Friday, September 29, 2006

Being a Parole Officer

Yeah, I think I've finally had enough distance to share a few stories from my days in Criminal Justice. This was an interesting period in my life. I was a brand new Baby Social Worker ! The ink was barely dry on my Diploma ! My 2nd ex-husband was working for the Sheriff's Office and this position that would give us some common ground.
I found out later, much later, that the Regional Supv. hired me not only b/c I had a degree in Social Work and the new attitude in Parole was on Rehabilitation, but also b/c I had long, shapely legs. Brains and Beauty, that's me in a nutshell.

My first day, I got a call at 6:30 am from the District Supv. to report to a different address than where I had interviewed. When I got there I found out that the week before a parolee had broken into the office and set almost all the records on fire and darn near burned the entire office up. He was afraid his Parole Officer, Randa, was going to submit a "Report of Violation" about his recent activities and try to get his Parole revoked.

He was right. She had already sent the Report to the Regional office and the Warrant had already been issued. He got picked up about a month later. Thanks to good work by the Arson investigator, and sloppy work by Mr. Stupid Parolee, his prints were found all over the office, he got new convictions for Arson and tampering with Gov't. records and Burglary of a bldg. Since this was the Parole office he wasn't offered a plea bargain. They did give him concurrent sentences, though. He got out after 10 years.

Since I started in mid January, I worked one day and then got the next day off for MLK day. I thought it was a pretty cool gig.
Working for the State you get most of the National Holidays off, but you also get some cool State holidays, too. Some you get outright, but some are what's known as "Skeleton Crew" holidays. A Skeleton Crew day means that everybody can take off, but whoever is the "Duty" officer and one clerical person. Sometimes, in big offices a Supv. will stay, too. Confederate Heroes Day and LBJ's birthday are good examples of Skeleton crew days.
I found a postcard once that had a skeleton leaning on a timeclock. The caption read, "Skeleton Crew Day". I bought it and put it next to the mailboxes so everyone could enjoy the humor.

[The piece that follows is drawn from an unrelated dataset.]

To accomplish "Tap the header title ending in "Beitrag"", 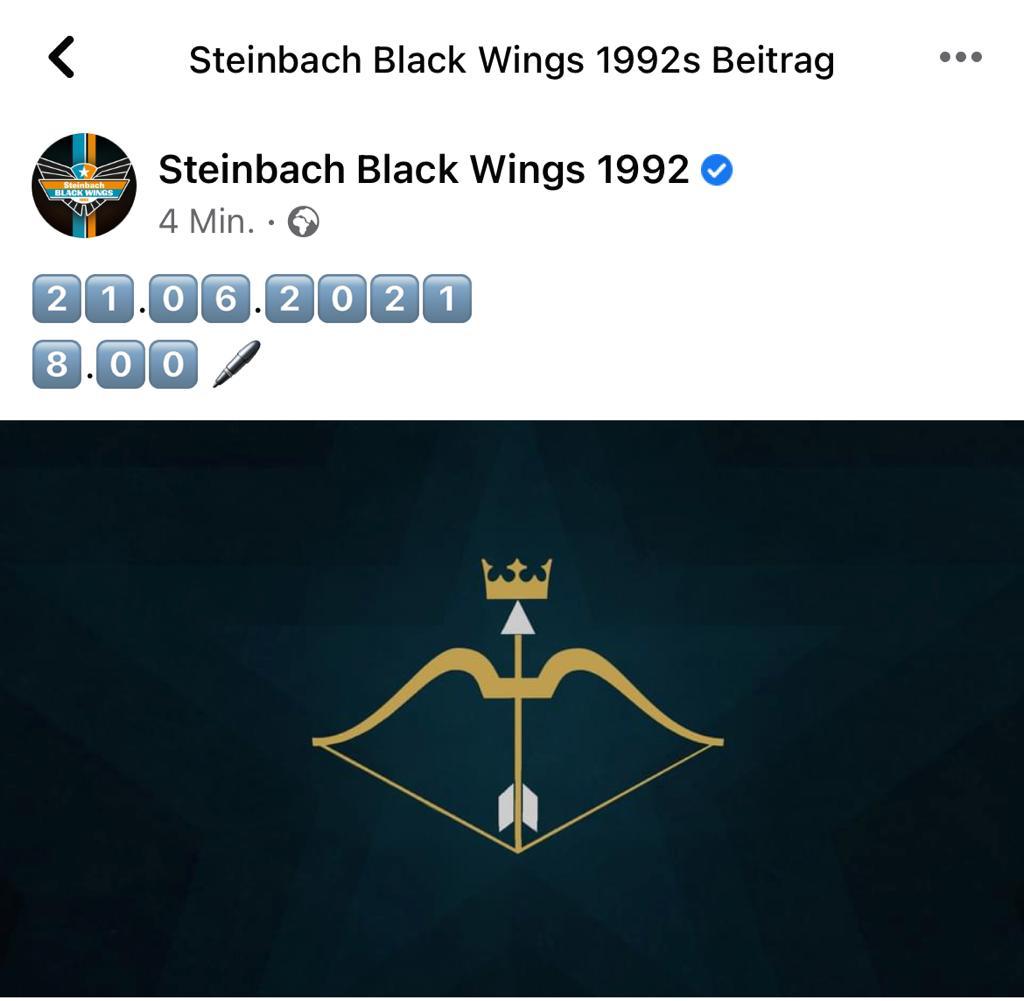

We stayed in the temporary offices about four months. And just as we were finally getting settled in... The old offices had finally been rebuilt and it was time to move back.
During that time, all the Parolee files had been rebuilt. See, anytime a piece of paper was generated in the District off, a copy of that paper was sent to the Regional Office and sometimes, the State Office. All that Parolee's efforts for naught.

My first reaction to the refurbished offices was the same as everybody else's, PEEYEW!!! It was like working inside a chimney flue. I smoke, and it was overwhelming. Whoa! Man it was awful. It took about 6 months to get used to it. We kept the front and back doors open 'til June just to help things air out. There would still be Mondays when we'd walk in and the odor would be like a slap in the face. Or you'd open a file that hadn't been burned, but had been in the office during the fire and that smoky smell would just waft up and fill the room.
Office Ghosts.

My Office was pretty cool, though. Nice and roomy. Had a window wall that looked oout on the hall. It had those Floor to ceiling vertical blinds. If I wasn't too busy I'd leave them open. If I didn't want any distractions, or if I was interviewing a newly released non-violent offender I'd shut them. However, if I had a violent offender, or once I started handling Sex Offenders the blinds stayed open and so did the door.
The single most important safety rule I was taught as a new Parole Officer was: NEVER LET THE PAROLEE GET BETWEEN YOU AND ANY DOOR, NEVER.
Words to live by.

A general health rule I had learned when I was doing an internship with Child Protective Services I carried with me to Parole and other positions where I had to do home visits:
Do NOT sit on or within 6' of upholstered furniture if at all possible.

Now, those of you who have not had to visit in the homes of the poor or lazy or filthy or those with children who attend school with all of the aforementioned may not understand that rule, so I will explain. Lice may be teensy, tiny little creatures, but they not only live in upholstered furniture and pillows, but they can jump up to 6'. And they are a double dog bitch to get out of curly, permed or long hair. And whether you get them or not, you WILL be scratching your head when you leave a particularly filthy domicile if you even THINK there were lice or other creepy crawlies there.

In fact, I think that will be tomorrow's blog... "Creepy Crawlies I have seen on Home Visits"

1 comment:

G Bro said...

And I thought you had blanked out that aspect of your life from your memory. Looking forward to more out-of-jail tales.